In the first decade of the twentieth century classes E2 and E3 handled all of the fast passenger trains of the Pennsylvania Railroad. As train weights increased due to the switch to steel passenger cars and more cars per train, the “light” Atlantics were usually doubleheaded. Eventually, as Pacific class K2 and K3 became available, they were relegated to secondary service

==Engine #7002==

This engine was built for the Pennsylvania Railroad in 1902 as Class E2 No. 7002. On the first westward run of the Pennsylvania Special (renamed the Broadway Limited in 1912) in June 1905 the conductor clocked the train over three miles just west of Lima, Ohio in 85 seconds, at a record speed of 127.1 mph (the claim is dubious, as the train averaged about 68 mph from Crestline to Fort Wayne). No. 7002 was rebuilt to class E7sa in August 1916 and scrapped in 1935.

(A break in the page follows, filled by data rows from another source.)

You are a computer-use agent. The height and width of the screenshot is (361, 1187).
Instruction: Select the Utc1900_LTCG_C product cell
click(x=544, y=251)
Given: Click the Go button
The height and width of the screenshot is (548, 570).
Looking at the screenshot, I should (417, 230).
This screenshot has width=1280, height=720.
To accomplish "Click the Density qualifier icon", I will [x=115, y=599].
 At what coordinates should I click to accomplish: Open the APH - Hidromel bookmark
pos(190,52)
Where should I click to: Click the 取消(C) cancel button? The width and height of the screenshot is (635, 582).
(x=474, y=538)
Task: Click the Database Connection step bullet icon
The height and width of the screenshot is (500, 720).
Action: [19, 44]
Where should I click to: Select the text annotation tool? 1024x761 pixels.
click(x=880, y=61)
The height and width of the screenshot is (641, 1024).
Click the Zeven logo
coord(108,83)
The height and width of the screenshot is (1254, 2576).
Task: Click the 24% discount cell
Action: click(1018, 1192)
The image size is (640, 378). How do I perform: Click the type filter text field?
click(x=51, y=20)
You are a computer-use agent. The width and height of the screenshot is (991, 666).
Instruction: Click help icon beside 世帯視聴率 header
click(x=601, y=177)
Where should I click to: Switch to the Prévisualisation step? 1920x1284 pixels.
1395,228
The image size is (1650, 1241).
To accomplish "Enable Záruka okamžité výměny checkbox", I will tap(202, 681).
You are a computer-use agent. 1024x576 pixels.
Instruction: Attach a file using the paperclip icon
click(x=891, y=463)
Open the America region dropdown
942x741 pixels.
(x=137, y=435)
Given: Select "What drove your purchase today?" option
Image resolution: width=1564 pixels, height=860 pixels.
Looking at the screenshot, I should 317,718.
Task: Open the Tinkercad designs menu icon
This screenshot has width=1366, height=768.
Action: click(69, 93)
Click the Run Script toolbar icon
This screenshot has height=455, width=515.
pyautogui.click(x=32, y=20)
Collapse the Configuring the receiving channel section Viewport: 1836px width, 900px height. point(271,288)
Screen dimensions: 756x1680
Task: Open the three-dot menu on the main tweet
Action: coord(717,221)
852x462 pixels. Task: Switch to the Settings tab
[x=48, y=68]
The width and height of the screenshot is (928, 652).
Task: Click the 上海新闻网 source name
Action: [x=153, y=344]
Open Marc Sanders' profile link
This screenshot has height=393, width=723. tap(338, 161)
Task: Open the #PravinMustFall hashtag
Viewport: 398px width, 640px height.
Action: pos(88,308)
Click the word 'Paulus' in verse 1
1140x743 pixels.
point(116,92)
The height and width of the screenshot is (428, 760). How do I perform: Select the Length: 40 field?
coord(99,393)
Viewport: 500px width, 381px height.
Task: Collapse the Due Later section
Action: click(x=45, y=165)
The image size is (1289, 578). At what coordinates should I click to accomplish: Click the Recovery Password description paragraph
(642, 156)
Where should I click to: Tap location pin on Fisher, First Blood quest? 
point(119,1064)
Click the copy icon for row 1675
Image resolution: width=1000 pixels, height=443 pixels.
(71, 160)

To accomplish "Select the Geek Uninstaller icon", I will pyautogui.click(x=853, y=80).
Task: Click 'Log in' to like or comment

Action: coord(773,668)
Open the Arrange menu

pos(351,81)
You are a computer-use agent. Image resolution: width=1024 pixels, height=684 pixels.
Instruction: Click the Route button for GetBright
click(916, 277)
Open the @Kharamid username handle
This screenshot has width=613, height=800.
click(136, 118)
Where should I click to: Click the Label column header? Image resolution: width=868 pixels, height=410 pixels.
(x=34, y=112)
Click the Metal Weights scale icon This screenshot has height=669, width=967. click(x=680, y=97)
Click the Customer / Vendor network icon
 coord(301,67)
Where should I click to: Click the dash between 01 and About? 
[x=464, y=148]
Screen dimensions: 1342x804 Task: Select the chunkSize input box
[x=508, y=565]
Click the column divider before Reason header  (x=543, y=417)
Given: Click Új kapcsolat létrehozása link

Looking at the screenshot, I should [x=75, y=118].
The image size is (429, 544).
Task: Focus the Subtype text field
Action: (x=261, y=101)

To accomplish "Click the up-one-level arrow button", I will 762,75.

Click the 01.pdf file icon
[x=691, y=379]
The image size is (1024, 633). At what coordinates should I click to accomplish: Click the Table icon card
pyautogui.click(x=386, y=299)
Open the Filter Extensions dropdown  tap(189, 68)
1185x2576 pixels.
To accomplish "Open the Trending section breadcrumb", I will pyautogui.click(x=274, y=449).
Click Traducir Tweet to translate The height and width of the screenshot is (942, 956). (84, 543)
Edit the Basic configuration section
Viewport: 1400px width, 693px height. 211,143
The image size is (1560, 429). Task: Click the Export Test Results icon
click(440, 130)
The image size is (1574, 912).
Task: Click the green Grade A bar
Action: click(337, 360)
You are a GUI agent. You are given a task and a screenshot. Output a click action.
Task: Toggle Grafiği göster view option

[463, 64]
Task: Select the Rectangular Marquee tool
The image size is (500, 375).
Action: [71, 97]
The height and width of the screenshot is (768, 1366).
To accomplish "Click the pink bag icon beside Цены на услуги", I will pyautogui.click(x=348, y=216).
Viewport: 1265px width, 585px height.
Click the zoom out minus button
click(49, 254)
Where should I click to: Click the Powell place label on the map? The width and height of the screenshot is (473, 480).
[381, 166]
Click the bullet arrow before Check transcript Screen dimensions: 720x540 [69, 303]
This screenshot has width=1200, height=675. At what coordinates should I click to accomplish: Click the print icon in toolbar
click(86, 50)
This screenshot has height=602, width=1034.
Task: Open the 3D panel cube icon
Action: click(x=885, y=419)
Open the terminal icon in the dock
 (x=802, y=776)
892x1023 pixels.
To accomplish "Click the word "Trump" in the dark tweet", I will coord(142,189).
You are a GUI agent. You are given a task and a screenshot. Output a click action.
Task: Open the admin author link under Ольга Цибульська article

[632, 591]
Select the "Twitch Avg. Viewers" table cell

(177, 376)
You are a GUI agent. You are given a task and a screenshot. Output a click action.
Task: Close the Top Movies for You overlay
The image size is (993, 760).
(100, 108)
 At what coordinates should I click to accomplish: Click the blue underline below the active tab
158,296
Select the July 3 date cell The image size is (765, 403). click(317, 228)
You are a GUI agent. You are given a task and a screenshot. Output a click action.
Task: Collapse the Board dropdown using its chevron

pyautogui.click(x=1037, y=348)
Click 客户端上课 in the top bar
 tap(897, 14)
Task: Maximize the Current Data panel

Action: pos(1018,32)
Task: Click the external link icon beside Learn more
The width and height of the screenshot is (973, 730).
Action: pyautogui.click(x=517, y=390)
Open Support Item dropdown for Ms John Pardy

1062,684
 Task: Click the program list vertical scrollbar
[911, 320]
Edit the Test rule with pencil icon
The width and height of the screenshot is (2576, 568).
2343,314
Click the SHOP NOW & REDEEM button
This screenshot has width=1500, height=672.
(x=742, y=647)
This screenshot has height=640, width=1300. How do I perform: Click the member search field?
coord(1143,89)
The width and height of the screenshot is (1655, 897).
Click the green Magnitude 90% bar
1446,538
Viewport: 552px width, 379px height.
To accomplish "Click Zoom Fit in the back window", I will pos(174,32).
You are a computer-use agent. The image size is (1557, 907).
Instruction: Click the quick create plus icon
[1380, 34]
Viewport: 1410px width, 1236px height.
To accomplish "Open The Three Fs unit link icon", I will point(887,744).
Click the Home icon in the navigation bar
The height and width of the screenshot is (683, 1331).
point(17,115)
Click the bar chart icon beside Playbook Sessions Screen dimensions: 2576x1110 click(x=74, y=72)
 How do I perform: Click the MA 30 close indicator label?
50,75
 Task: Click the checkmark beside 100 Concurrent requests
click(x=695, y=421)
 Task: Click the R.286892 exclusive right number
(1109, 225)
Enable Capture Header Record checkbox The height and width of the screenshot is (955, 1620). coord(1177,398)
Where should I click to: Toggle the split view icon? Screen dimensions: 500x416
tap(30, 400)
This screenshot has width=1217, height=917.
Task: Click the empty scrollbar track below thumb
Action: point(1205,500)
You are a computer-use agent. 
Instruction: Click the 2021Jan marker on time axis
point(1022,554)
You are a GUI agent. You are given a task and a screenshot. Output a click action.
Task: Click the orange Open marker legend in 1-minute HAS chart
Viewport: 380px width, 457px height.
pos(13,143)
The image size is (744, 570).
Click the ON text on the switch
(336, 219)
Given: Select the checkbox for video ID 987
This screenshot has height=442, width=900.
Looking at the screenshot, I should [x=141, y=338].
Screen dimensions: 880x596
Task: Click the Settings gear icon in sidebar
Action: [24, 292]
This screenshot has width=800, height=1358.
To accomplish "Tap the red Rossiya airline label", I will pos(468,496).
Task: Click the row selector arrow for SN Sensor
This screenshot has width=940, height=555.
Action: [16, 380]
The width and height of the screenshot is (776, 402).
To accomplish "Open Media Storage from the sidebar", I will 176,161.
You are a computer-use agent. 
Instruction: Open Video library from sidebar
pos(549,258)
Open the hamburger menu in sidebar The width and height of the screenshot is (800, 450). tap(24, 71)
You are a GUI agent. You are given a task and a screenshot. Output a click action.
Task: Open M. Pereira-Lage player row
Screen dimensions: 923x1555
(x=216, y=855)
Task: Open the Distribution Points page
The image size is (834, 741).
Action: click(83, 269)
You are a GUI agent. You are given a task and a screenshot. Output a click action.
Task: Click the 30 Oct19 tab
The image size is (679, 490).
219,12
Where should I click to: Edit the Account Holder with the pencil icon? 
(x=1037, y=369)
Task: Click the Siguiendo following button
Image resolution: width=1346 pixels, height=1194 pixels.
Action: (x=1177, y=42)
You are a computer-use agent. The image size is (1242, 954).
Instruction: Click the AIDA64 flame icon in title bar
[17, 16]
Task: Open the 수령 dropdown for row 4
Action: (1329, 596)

When the PRR was looking for an E7 class locomotive for preservation, they refurbished No. 8063 (an E2a from the PRR) and substituted No. 7002’s engine number and builder’s plate. No. 8063 is a PRR E2a built in 1905. The engine was donated to Railroad Museum of Pennsylvania in 1979 and put into operating order by Strasburg Rail Road, for whom it ran until December 20, 1989, sometimes doubleheading with PRR D16 No. 1223.